EXERCISE DESCRIPTION = Count how many lines of the material hold "agent". Respond with that number alone.

________________________________________

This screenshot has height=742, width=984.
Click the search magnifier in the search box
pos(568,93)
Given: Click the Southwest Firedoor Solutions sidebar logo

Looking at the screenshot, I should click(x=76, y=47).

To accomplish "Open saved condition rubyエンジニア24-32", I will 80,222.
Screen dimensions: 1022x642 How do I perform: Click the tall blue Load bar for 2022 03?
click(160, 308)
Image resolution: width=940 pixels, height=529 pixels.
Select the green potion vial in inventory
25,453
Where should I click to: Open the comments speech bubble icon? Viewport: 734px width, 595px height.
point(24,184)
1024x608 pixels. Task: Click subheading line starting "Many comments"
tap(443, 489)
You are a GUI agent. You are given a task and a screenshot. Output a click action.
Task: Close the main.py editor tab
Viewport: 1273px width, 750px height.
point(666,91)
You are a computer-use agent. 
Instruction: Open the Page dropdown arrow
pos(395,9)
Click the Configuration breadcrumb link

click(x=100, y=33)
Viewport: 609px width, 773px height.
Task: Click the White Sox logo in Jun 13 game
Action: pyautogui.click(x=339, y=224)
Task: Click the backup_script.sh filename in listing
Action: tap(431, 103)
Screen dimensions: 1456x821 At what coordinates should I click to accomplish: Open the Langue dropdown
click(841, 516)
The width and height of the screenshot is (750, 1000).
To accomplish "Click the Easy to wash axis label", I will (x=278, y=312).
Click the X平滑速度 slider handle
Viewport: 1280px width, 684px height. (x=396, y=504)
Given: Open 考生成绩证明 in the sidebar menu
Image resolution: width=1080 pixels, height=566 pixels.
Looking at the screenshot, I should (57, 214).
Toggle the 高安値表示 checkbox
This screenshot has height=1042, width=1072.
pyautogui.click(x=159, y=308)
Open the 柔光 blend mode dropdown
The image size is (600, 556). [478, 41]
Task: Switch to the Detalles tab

________________________________________

RESULT OF THIS TASK = 2